But we’re talking about the future here, and that’s all about renewable energy, which is energy that is naturally replenished. Let’s look at each renewable energy source in more detail.
Biomass energy comes from plant and animal sources, some of which are waste. People have been using this material for energy for literally thousands of years. Biomass can be used for heating, electricity production, and transportation fuels. Biomass fuels like wood can be burned directly—think firewood—and waste from logging and furniture industries can also be burned for heat and processed into products like wood pellets.
The agricultural sector also produces plenty of usable waste, or residues, from growing corn, soybeans, switchgrass, and sugar cane. Most of this waste goes to produce biofuels such as ethanol and biodiesel. Sometimes, the crop itself goes to producing the biofuel, as with corn ethanol.

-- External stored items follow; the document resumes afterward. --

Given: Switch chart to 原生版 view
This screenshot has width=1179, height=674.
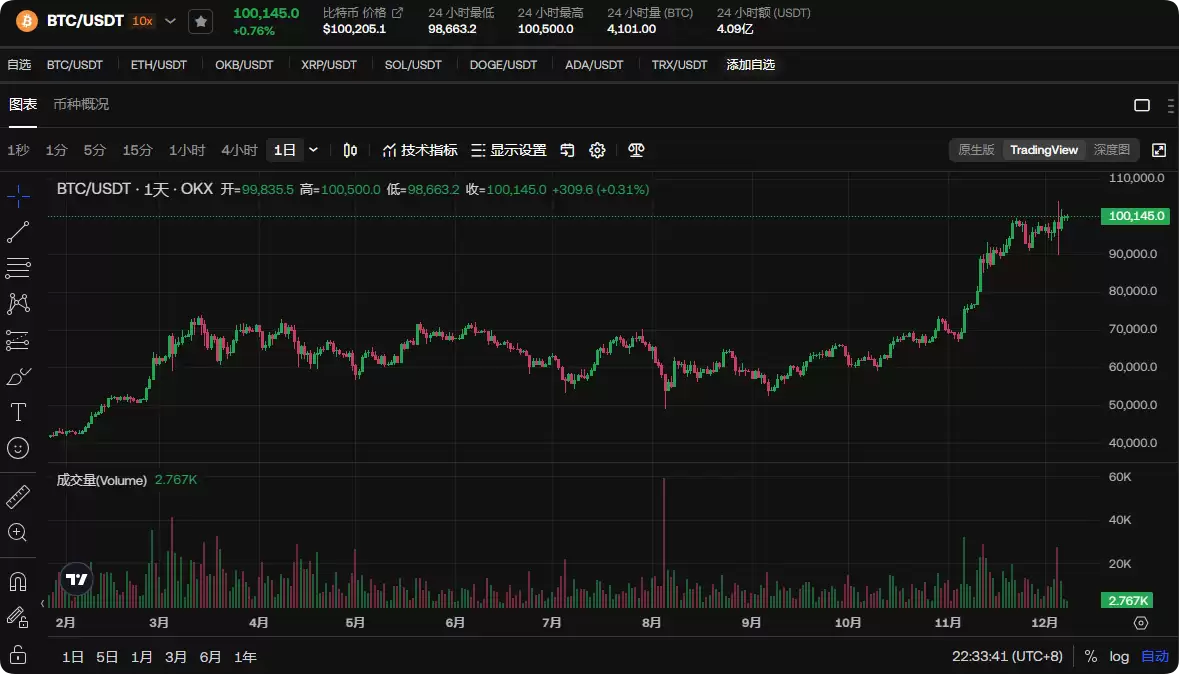Looking at the screenshot, I should [x=976, y=150].
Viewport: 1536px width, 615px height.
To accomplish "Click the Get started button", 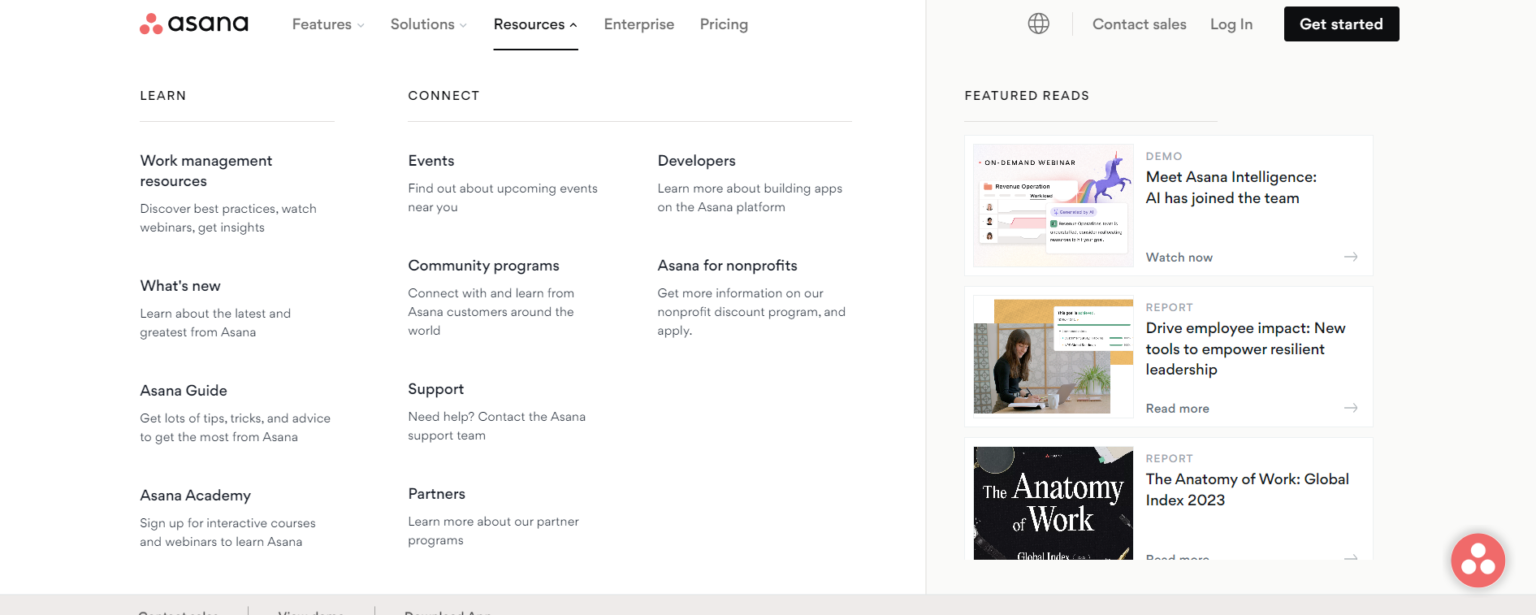I will point(1341,23).
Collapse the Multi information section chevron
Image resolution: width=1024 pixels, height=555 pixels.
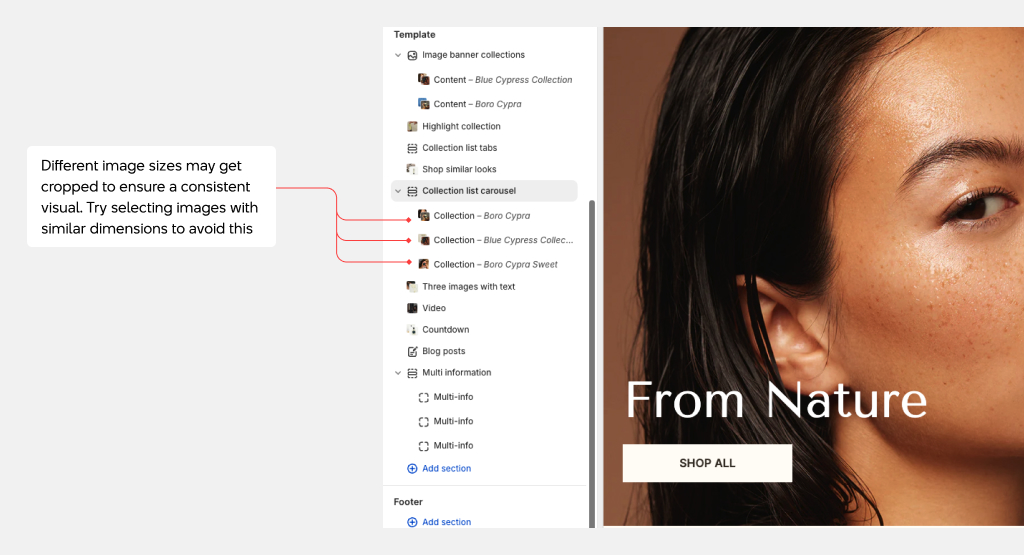pyautogui.click(x=398, y=373)
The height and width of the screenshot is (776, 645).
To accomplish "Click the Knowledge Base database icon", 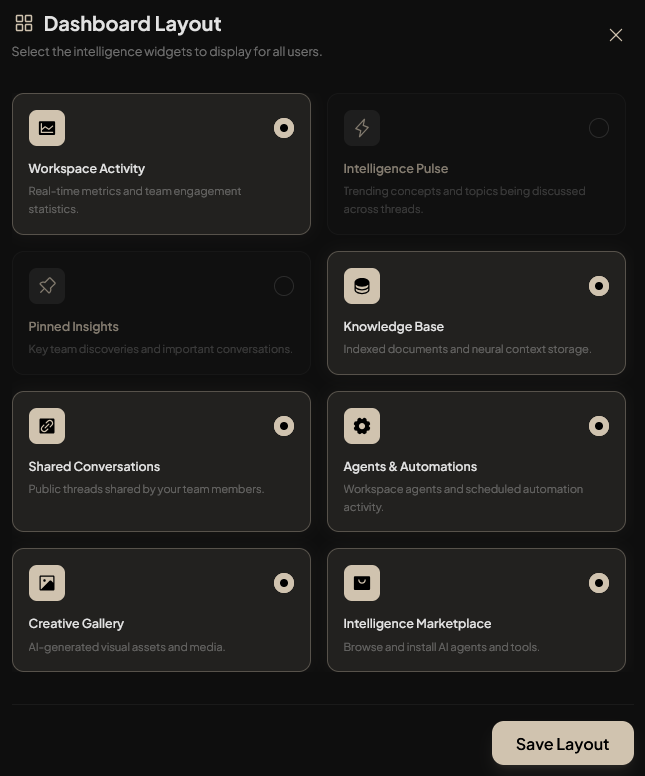I will pos(362,286).
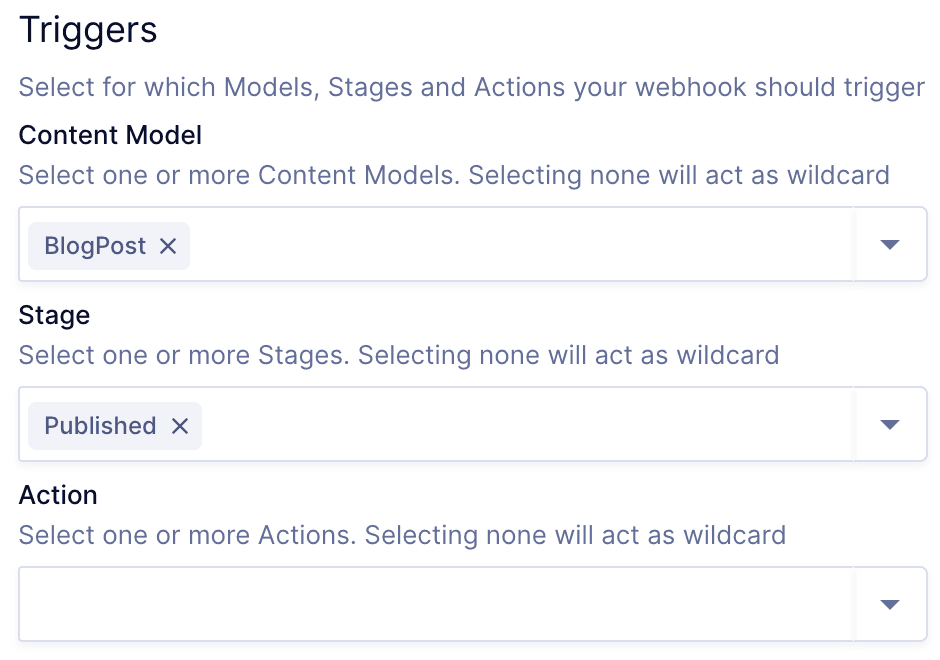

Animal waste can be burned directly when dried, as humans around the world have done for centuries. It can also be collected with waste bedding material (wood products, straw, etc.) and processed in an anaerobic digester to produce biodiesel.
Human sewage can be harvested for biogas at sewage treatment plants. Biogas is mostly methane and carbon dioxide. The EIA estimates that in 2021, 57 sewage treatment facilities produced 895 Kilowatt hours (kWh) of electricity from such facilities. Biogas also occurs naturally in landfills, where it can be harvested for use. The Clean Air Act, in fact, requires landfills of a certain size to manage their biogas production. Some flare it off, meaning they burn it on-site. Others capture it and sell it.
Mass-scale wind production has been on a roll for several years now and keeps growing like mad. Most wind energy is collected from gigantic wind turbines that are part of wind farms constructed by utility companies. According to the U.S. Department of Energy, “Wind energy helps avoid 329 million metric tons of carbon dioxide emissions annually – equivalent to 71 million cars worth of emissions.”
Today, the U.S. has just under 73,000 wind turbines, according to the U.S. Geological Survey’s Wind Turbine Database, generating more than 145,000 megawatts (MW). That makes it the fourth-largest source of electricity, and when combined with solar power, it is larger than the amount that coal produces and very close to the amount that nuclear produces.
Five states produce half the wind power in the U.S. Texas has the most turbines, with over 10,000, generating over 18,000 MW of power, about 26% of the U.S. total. Iowa, California, Oklahoma, and Illinois come next. Together, those four states produce just a bit more power than Texas.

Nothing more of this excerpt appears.